▶ _Task objective_:
Every entry must be duplicated precisely as written.

▶ _Recorded information_:
· · · · · · ·
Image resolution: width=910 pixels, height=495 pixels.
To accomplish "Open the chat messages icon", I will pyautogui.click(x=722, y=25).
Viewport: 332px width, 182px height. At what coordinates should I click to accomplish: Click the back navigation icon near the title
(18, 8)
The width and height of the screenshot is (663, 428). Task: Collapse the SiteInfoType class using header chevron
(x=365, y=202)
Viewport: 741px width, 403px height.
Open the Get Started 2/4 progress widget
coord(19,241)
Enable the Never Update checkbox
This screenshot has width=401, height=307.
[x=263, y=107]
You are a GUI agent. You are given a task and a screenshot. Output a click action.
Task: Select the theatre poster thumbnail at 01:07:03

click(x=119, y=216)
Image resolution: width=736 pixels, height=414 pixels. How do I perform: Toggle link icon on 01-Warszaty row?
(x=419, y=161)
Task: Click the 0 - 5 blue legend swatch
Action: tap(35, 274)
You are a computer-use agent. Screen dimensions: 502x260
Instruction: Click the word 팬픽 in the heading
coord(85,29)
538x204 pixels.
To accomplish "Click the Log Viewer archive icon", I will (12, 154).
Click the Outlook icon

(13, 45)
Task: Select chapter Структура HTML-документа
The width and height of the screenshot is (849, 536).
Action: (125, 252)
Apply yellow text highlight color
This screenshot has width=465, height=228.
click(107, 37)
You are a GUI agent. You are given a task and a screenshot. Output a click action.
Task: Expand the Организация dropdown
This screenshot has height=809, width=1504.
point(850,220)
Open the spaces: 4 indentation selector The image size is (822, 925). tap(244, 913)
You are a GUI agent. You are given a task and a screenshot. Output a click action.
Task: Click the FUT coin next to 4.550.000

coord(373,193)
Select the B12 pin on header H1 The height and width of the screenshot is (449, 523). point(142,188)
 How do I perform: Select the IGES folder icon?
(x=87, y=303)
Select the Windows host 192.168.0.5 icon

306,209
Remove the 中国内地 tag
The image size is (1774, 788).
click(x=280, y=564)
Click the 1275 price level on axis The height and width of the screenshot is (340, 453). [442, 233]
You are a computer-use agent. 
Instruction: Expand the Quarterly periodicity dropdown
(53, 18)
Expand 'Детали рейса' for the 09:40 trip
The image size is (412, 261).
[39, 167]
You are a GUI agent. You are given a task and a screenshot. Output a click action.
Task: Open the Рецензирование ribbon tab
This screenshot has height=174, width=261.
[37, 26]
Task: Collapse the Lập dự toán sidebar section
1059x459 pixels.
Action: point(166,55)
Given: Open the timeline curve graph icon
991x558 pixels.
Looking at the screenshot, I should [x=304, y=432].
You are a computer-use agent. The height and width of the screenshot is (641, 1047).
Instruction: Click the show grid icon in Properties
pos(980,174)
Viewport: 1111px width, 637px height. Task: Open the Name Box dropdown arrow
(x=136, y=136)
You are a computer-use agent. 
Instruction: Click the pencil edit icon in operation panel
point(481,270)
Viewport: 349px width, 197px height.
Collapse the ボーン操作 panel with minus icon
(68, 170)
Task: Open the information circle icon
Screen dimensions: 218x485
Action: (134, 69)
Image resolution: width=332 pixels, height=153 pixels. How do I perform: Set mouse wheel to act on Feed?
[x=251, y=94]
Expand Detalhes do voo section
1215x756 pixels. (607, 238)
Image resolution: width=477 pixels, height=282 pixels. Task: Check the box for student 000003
· · · · · · ·
▶ _Output of the task_:
Image resolution: width=910 pixels, height=495 pixels.
To accomplish "Open the chat messages icon", I will pyautogui.click(x=722, y=25).
Viewport: 332px width, 182px height. At what coordinates should I click to accomplish: Click the back navigation icon near the title
(18, 8)
The width and height of the screenshot is (663, 428). Task: Collapse the SiteInfoType class using header chevron
(x=365, y=202)
Viewport: 741px width, 403px height.
Open the Get Started 2/4 progress widget
coord(19,241)
Enable the Never Update checkbox
This screenshot has width=401, height=307.
[x=263, y=107]
You are a GUI agent. You are given a task and a screenshot. Output a click action.
Task: Select the theatre poster thumbnail at 01:07:03

click(x=119, y=216)
Image resolution: width=736 pixels, height=414 pixels. How do I perform: Toggle link icon on 01-Warszaty row?
(x=419, y=161)
Task: Click the 0 - 5 blue legend swatch
Action: tap(35, 274)
You are a computer-use agent. Screen dimensions: 502x260
Instruction: Click the word 팬픽 in the heading
coord(85,29)
538x204 pixels.
To accomplish "Click the Log Viewer archive icon", I will (12, 154).
Click the Outlook icon

(13, 45)
Task: Select chapter Структура HTML-документа
The width and height of the screenshot is (849, 536).
Action: (125, 252)
Apply yellow text highlight color
This screenshot has width=465, height=228.
click(107, 37)
You are a GUI agent. You are given a task and a screenshot. Output a click action.
Task: Expand the Организация dropdown
This screenshot has height=809, width=1504.
point(850,220)
Open the spaces: 4 indentation selector The image size is (822, 925). tap(244, 913)
You are a GUI agent. You are given a task and a screenshot. Output a click action.
Task: Click the FUT coin next to 4.550.000

coord(373,193)
Select the B12 pin on header H1 The height and width of the screenshot is (449, 523). point(142,188)
 How do I perform: Select the IGES folder icon?
(x=87, y=303)
Select the Windows host 192.168.0.5 icon

306,209
Remove the 中国内地 tag
The image size is (1774, 788).
click(x=280, y=564)
Click the 1275 price level on axis The height and width of the screenshot is (340, 453). [442, 233]
You are a computer-use agent. 
Instruction: Expand the Quarterly periodicity dropdown
(53, 18)
Expand 'Детали рейса' for the 09:40 trip
The image size is (412, 261).
[39, 167]
You are a GUI agent. You are given a task and a screenshot. Output a click action.
Task: Open the Рецензирование ribbon tab
This screenshot has height=174, width=261.
[37, 26]
Task: Collapse the Lập dự toán sidebar section
1059x459 pixels.
Action: point(166,55)
Given: Open the timeline curve graph icon
991x558 pixels.
Looking at the screenshot, I should [x=304, y=432].
You are a computer-use agent. The height and width of the screenshot is (641, 1047).
Instruction: Click the show grid icon in Properties
pos(980,174)
Viewport: 1111px width, 637px height. Task: Open the Name Box dropdown arrow
(x=136, y=136)
You are a computer-use agent. 
Instruction: Click the pencil edit icon in operation panel
point(481,270)
Viewport: 349px width, 197px height.
Collapse the ボーン操作 panel with minus icon
(68, 170)
Task: Open the information circle icon
Screen dimensions: 218x485
Action: (134, 69)
Image resolution: width=332 pixels, height=153 pixels. How do I perform: Set mouse wheel to act on Feed?
[x=251, y=94]
Expand Detalhes do voo section
1215x756 pixels. (607, 238)
Image resolution: width=477 pixels, height=282 pixels. Task: Check the box for student 000003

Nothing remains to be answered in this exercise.